Dom McChesney surveyed the room packed with gray-faced ghouls and monsters sporting garish rips of flesh, dispatched zombie skaters to warm up their skateboards, then addressed the rest of the 43 local actors he had prepped for last week's dress rehearsal of "Festival of Fear."

"Take deep breaths — in and out," said McChesney, who serves as director of the festival's scare school. "Remember to keep it simple. One or two scares, then reset," he said, adding, "The show will rock. It will be fantastic."

Kapolei water park Wet'n'-Wild Hawaii partnered with Sudden Impact! Entertainment — a New-York-based company that specializes in creating spooky, live theatrical experiences for amusement parks and other venues around the world — to present "Festival of Fear." The elaborate Halloween production opens tonight, providing one more option to get your scare on for the season.

It features two mazes: The dystopian Freezer set, which portrays a meltdown at a cryogenic prison, and the scary-but-beautiful Freakshow, which uses black-light glow to project floating skulls and other eerie effects.

§ Task requirements:
**a)** In the Festival of Fear article, how many local actors had McChesney prepped for the dress rehearsal?
**b)** Write out the stretch of the Festival of Fear article from "Kapolei water park" through "for the season.".
**c)** Based on the Festival of Fear article, say whether each statement agrees: (i) Sudden Impact! Entertainment is based in New York. (ii) The Freakshow maze portrays a meltdown at a cryogenic prison. (iii) McChesney told the actors to aim for many scares before resetting.

§ Provided information:
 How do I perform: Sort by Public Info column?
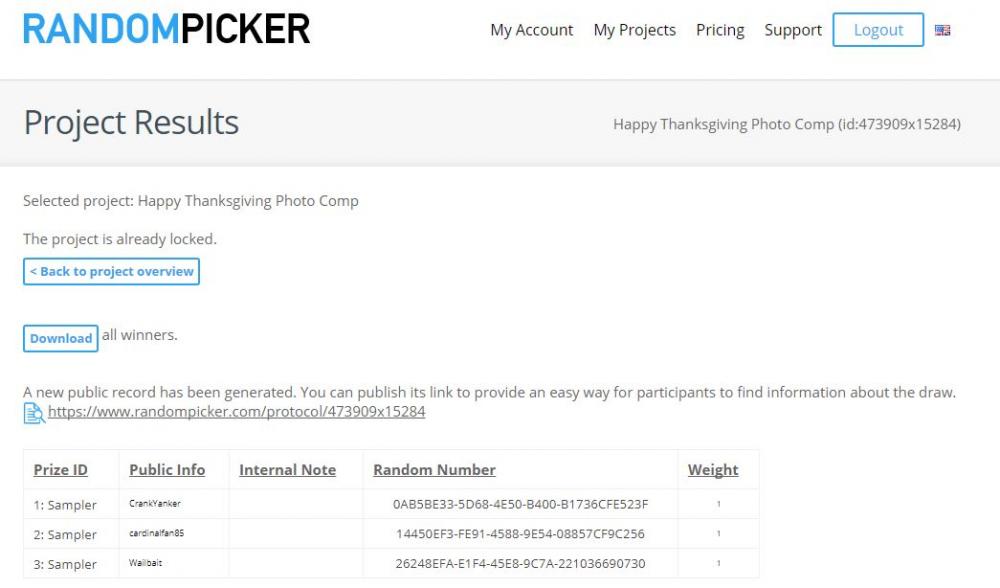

==

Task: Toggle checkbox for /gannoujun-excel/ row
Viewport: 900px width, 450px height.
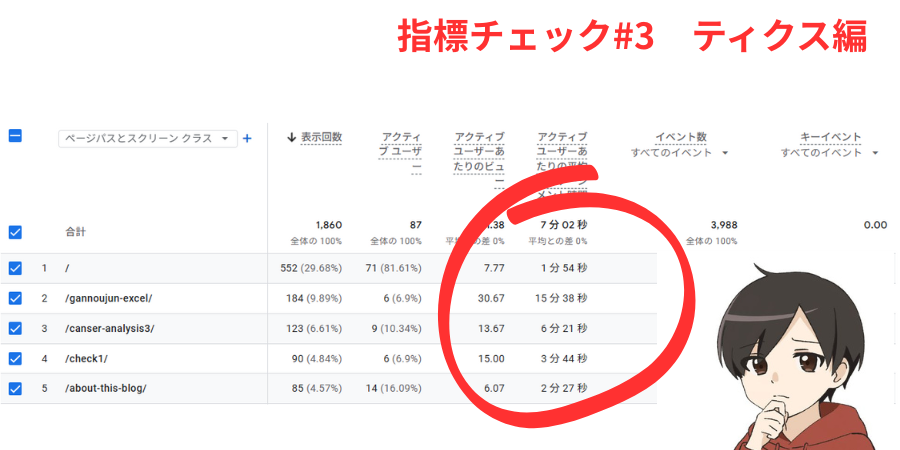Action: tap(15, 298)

§ Task results:
**a)** 43

**b)**
Kapolei water park Wet'n'-Wild Hawaii partnered with Sudden Impact! Entertainment — a New-York-based company that specializes in creating spooky, live theatrical experiences for amusement parks and other venues around the world — to present "Festival of Fear." The elaborate Halloween production opens tonight, providing one more option to get your scare on for the season.

**c)**
(i) Yes: "a New-York-based company"
(ii) No: "The dystopian Freezer set, which portrays a meltdown at a cryogenic prison"
(iii) No: "One or two scares, then reset"